Generic probability calculator for any game/system using base chance + multipliers + bonus.
Catch Rate Calculator
Our Catch Rate Calculator is a generic probability tool for any game or system where you want to calculate success chance using base rate, modifiers, and attempts. It outputs both per-attempt probability and your chance of success across multiple tries.
How This Catch Rate Calculator Works
- Base chance (%) represents the original probability
- Multiplier increases/decreases that chance (e.g., ball/status/buffs)
- Flat bonus (%) adds an extra boost
- Attempts shows chance of at least one success
Formula Used
Per Attempt:
p = (base × multiplier) + bonus (clamped to 0–100%)
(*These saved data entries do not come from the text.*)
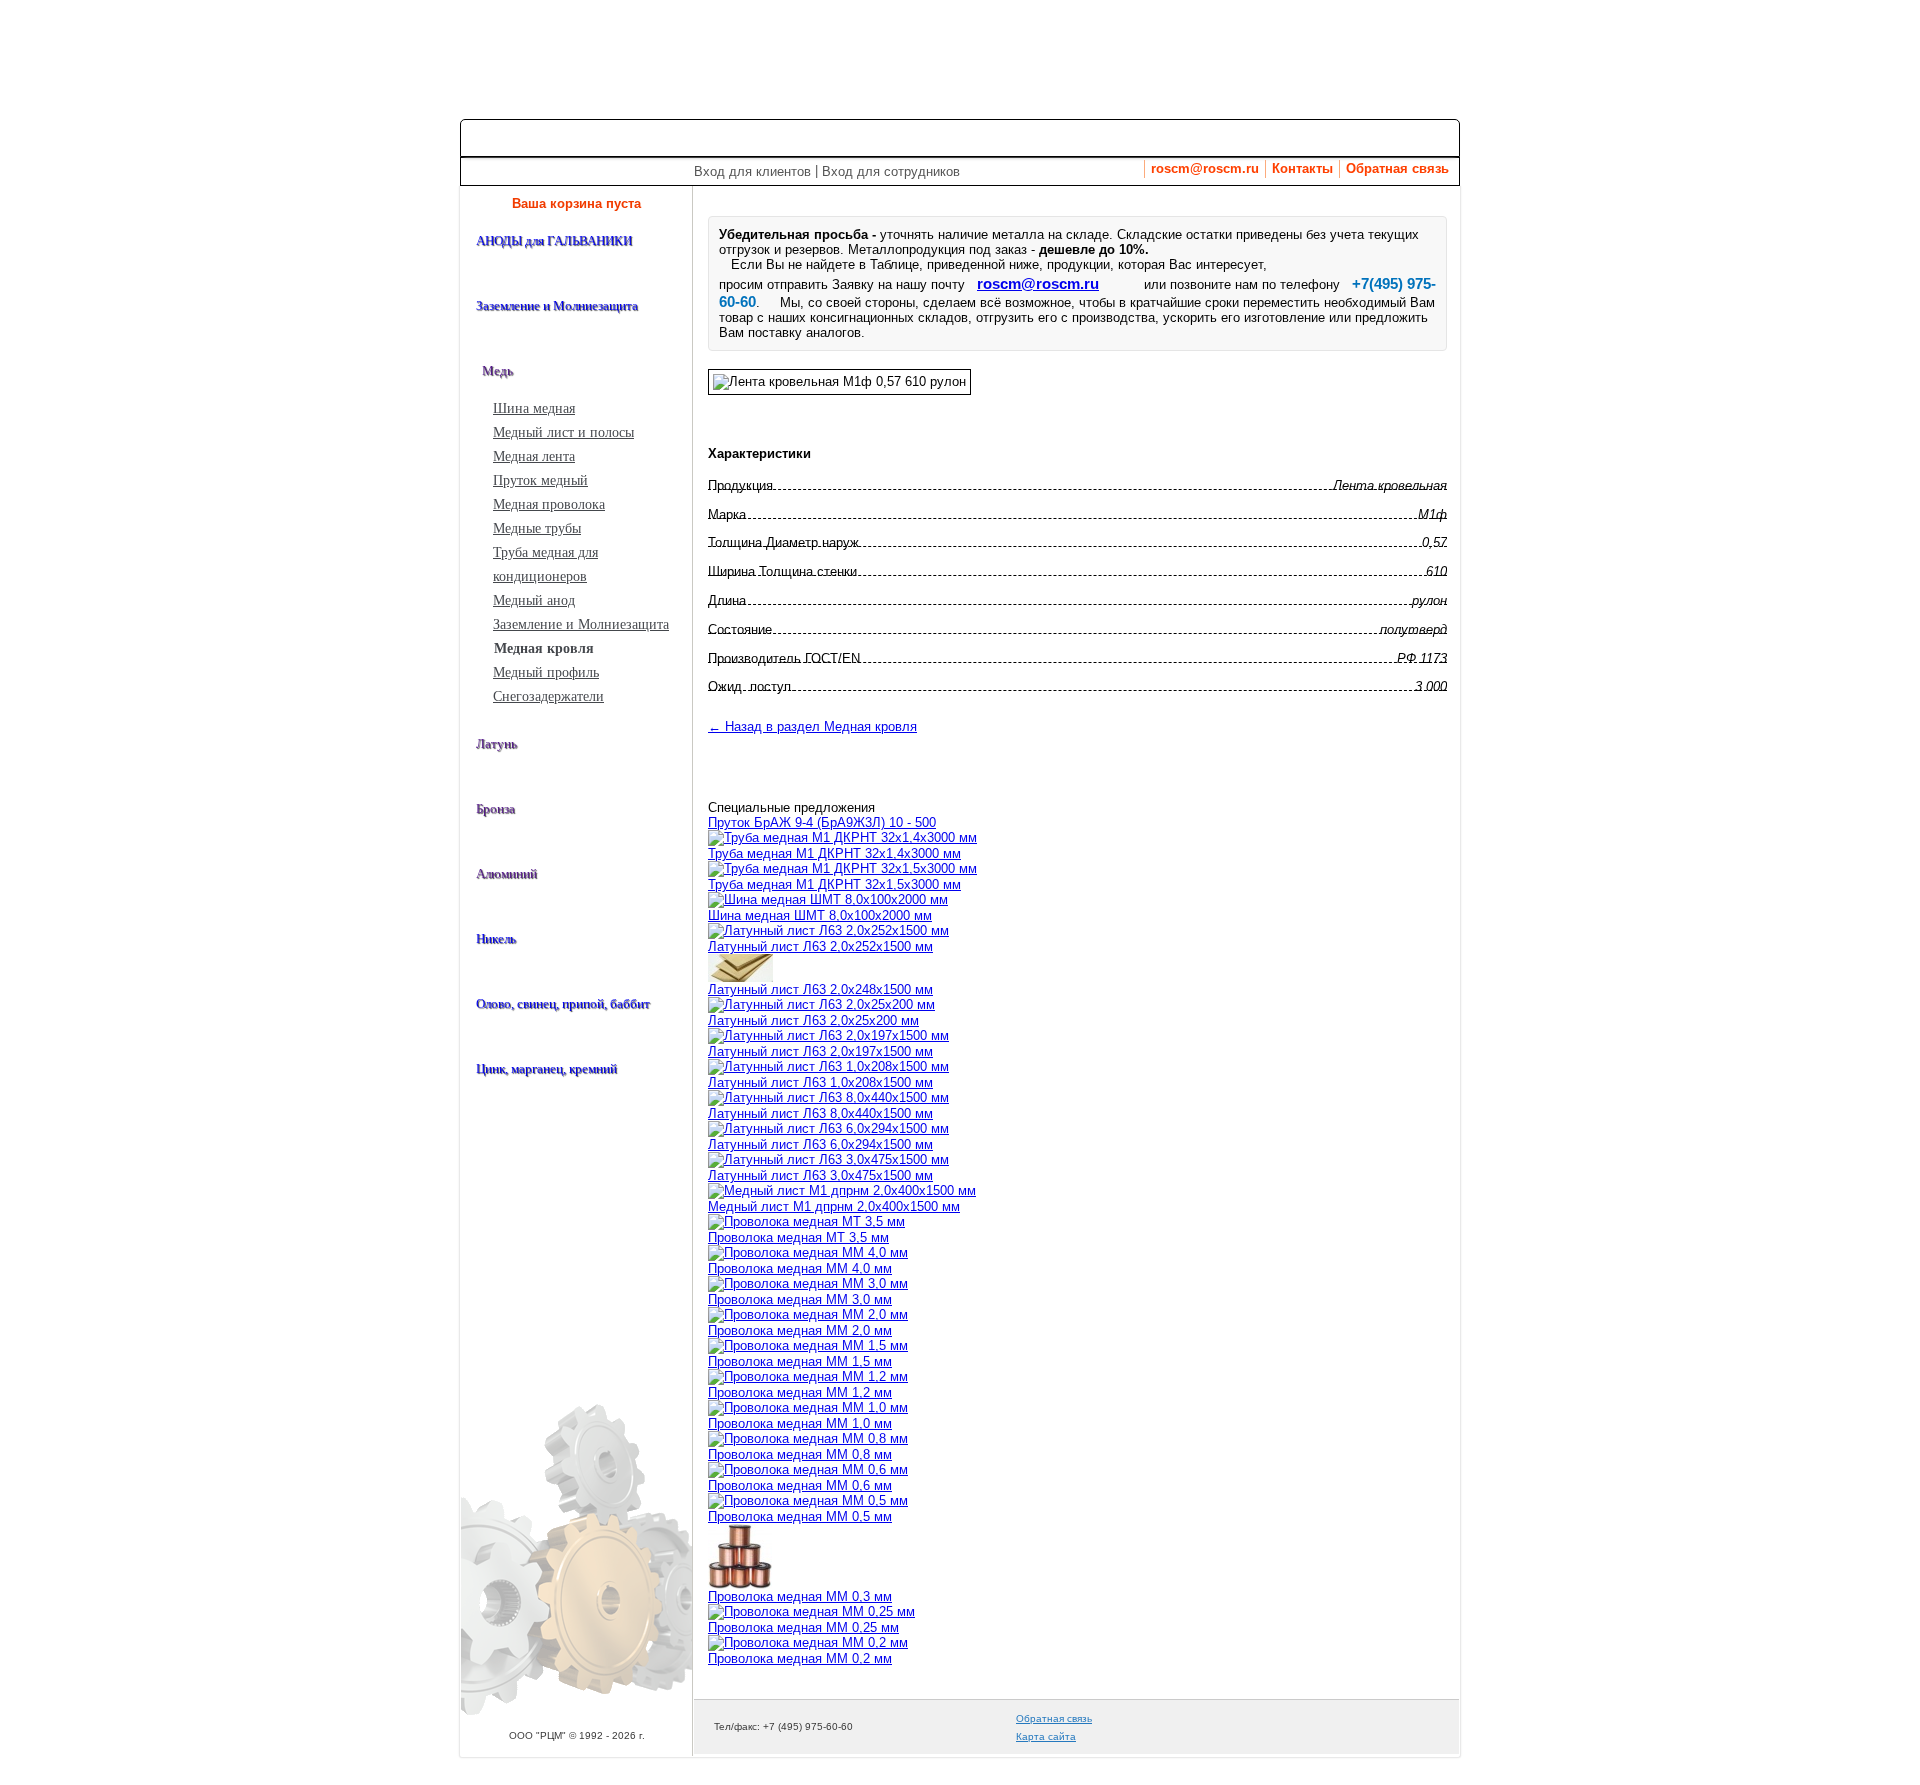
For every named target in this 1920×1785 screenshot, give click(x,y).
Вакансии (1225, 137)
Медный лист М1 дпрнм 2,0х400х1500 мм (834, 1206)
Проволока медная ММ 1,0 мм (800, 1423)
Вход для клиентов (752, 172)
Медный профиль (546, 672)
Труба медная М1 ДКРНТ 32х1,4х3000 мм (834, 853)
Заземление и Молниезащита (581, 624)
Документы (1401, 137)
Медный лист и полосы (563, 432)
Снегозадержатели (548, 696)
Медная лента (534, 456)
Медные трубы (537, 528)
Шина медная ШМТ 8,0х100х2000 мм (820, 915)
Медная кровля (544, 648)
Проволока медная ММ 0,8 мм (800, 1454)
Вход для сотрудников (891, 172)
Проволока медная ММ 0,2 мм (800, 1658)
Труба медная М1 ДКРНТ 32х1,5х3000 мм (834, 884)
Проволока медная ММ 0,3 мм (800, 1596)
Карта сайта (1046, 1736)
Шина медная (534, 408)
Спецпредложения (844, 137)
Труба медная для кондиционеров (545, 564)
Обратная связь (1397, 169)
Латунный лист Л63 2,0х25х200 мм (813, 1020)
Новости (1309, 137)
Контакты (1302, 169)
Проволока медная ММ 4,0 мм (800, 1268)
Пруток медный (540, 480)
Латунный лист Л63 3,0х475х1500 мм (820, 1175)
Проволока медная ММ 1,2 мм (800, 1392)
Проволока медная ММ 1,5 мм (800, 1361)
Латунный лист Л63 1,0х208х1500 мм (820, 1082)
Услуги (961, 137)
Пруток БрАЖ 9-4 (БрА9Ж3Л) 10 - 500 (822, 822)
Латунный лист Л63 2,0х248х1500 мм (820, 989)
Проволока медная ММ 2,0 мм (800, 1330)
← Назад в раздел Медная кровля (812, 726)
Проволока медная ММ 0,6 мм (800, 1485)
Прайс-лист (706, 137)
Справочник (1124, 137)
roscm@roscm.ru (1205, 169)
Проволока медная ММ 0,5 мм (800, 1516)
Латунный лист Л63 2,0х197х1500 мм (820, 1051)
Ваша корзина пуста (576, 203)
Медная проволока (549, 504)
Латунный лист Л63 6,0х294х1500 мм (820, 1144)
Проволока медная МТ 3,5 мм (798, 1237)
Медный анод (534, 600)
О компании (598, 137)
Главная (504, 137)
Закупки (1030, 137)
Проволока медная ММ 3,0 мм (800, 1299)
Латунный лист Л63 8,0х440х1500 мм (820, 1113)
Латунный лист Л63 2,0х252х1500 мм (820, 946)
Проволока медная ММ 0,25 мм (803, 1627)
At least 1 success in N attempts:
P = 1 − (1 − p)^N
Use Cases
- Gaming catch systems
- Loot success probability
- Crafting success chance
- Any repeated-attempt probability
Also Check Out Home Addition Cost Calculator
Frequently Asked Questions
1. How does this catch rate calculator work?
It calculates probability using base chance, multipliers, and bonuses. It also estimates the probability of at least one success over multiple attempts.
2. What is the difference between base chance and multiplier?
Base chance is the original probability. A multiplier increases or decreases that probability based on conditions or bonuses.
3. Can probability exceed 100%?
No. Final probability is capped at 100%, even if multipliers push it higher.
4. How do multiple attempts affect success chance?
The more attempts you make, the higher the probability that at least one attempt will succeed.
5. Is this calculator only for games?
No. It can be used for any system involving probability, including simulations, testing models, or risk assessment.
6. What happens if I enter a 0% base chance?
If the base chance is zero, no multiplier can create a positive probability unless a flat bonus is added.
7. Why is probability calculated per attempt?
Each attempt is independent. The calculator then uses probability rules to estimate overall success across multiple tries.
8. Is this tool mathematically accurate?
Yes. The formulas used are based on standard probability equations.